Problem
Your answer should be the lines below from the one holding "Färgskimrande i Turning Point (653, 1651)" through the one holding "2023 (634, 1248)", copied exactly and with nothing else.

##############################

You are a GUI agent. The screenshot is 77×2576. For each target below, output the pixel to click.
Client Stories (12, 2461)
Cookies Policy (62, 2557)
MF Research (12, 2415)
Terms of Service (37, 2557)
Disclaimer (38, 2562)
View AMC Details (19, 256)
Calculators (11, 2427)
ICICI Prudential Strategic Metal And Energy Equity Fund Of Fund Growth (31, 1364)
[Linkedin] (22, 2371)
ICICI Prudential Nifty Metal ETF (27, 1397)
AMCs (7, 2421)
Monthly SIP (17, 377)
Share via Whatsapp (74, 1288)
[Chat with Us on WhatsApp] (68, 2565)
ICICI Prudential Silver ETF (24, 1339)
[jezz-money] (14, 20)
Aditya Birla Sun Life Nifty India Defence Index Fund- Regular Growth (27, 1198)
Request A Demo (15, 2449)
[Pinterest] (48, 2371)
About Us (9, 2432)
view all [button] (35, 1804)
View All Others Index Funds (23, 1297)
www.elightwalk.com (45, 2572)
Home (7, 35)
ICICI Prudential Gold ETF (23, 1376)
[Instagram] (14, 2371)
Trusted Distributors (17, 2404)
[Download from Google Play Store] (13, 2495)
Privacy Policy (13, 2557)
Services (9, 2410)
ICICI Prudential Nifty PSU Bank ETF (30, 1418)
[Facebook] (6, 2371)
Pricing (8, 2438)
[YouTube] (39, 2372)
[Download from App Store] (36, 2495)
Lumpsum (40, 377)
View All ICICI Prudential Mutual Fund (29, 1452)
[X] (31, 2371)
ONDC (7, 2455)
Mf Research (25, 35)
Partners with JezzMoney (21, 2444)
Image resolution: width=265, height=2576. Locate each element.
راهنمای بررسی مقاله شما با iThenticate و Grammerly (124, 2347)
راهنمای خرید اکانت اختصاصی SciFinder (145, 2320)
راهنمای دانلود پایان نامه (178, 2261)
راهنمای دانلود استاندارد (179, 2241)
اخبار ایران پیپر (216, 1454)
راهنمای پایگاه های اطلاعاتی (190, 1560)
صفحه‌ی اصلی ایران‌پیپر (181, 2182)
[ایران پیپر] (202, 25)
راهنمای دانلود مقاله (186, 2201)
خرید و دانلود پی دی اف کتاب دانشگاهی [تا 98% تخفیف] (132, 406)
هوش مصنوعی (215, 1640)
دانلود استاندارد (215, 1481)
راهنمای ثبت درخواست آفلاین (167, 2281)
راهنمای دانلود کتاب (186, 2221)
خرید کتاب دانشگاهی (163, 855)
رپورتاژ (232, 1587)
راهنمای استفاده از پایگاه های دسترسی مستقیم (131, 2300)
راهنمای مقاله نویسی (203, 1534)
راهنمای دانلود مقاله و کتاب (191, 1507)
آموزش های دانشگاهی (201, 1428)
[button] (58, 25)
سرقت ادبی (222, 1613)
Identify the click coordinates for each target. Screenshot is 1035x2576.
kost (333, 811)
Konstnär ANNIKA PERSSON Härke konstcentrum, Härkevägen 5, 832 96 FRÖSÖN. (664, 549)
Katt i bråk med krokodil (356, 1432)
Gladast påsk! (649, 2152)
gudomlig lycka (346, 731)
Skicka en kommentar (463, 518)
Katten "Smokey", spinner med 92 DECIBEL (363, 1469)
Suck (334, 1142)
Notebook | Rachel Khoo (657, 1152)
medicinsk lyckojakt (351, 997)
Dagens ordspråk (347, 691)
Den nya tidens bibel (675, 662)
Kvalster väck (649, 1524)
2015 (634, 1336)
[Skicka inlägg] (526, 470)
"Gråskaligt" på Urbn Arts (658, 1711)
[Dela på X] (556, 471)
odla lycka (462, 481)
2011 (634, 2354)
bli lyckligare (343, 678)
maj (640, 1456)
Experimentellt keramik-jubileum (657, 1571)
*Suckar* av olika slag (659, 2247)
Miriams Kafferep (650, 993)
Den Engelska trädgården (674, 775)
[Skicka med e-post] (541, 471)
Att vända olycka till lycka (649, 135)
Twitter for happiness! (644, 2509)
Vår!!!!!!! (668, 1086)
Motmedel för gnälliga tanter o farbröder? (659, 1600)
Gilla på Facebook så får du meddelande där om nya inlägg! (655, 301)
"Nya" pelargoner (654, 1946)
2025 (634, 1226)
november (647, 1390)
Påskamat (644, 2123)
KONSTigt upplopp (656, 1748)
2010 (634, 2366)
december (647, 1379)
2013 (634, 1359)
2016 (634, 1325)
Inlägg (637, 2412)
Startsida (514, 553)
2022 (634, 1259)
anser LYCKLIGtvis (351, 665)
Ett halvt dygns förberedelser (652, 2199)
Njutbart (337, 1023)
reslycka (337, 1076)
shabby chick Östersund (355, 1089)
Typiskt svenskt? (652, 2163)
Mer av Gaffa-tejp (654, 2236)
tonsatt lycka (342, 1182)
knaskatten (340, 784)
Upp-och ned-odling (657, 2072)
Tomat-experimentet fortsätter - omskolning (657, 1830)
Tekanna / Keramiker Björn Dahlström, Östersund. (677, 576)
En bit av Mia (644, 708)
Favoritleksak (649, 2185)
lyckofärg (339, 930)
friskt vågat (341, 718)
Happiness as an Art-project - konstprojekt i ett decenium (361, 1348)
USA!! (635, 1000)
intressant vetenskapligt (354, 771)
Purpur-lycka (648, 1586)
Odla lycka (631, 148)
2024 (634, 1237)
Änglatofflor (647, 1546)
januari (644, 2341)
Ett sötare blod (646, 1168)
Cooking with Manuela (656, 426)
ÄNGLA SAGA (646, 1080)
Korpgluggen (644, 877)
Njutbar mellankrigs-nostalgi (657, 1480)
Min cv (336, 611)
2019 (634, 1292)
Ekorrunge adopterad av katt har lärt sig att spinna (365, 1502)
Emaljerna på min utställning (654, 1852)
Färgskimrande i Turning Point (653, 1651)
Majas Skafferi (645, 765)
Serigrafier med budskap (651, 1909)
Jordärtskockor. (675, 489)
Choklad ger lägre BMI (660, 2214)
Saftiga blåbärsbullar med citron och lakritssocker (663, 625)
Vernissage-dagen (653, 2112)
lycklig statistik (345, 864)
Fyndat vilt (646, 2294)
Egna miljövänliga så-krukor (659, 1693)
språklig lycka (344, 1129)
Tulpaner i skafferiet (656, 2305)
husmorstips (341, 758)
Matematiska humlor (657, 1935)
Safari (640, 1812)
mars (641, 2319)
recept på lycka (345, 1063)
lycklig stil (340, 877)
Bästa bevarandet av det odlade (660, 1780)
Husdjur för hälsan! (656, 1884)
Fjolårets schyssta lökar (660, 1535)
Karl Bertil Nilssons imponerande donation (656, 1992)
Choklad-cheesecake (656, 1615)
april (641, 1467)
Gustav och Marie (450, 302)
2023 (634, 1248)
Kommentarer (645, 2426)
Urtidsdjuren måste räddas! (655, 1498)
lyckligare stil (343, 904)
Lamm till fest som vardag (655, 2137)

##############################

Answer section
Färgskimrande i Turning Point (653, 1651)
Majas Skafferi (645, 765)
Serigrafier med budskap (651, 1909)
Jordärtskockor. (675, 489)
Choklad ger lägre BMI (660, 2214)
Saftiga blåbärsbullar med citron och lakritssocker (663, 625)
Vernissage-dagen (653, 2112)
lycklig statistik (345, 864)
Fyndat vilt (646, 2294)
Egna miljövänliga så-krukor (659, 1693)
språklig lycka (344, 1129)
Tulpaner i skafferiet (656, 2305)
husmorstips (341, 758)
Matematiska humlor (657, 1935)
Safari (640, 1812)
mars (641, 2319)
recept på lycka (345, 1063)
lycklig stil (340, 877)
Bästa bevarandet av det odlade (660, 1780)
Husdjur för hälsan! (656, 1884)
Fjolårets schyssta lökar (660, 1535)
Karl Bertil Nilssons imponerande donation (656, 1992)
Choklad-cheesecake (656, 1615)
april (641, 1467)
Gustav och Marie (450, 302)
2023 (634, 1248)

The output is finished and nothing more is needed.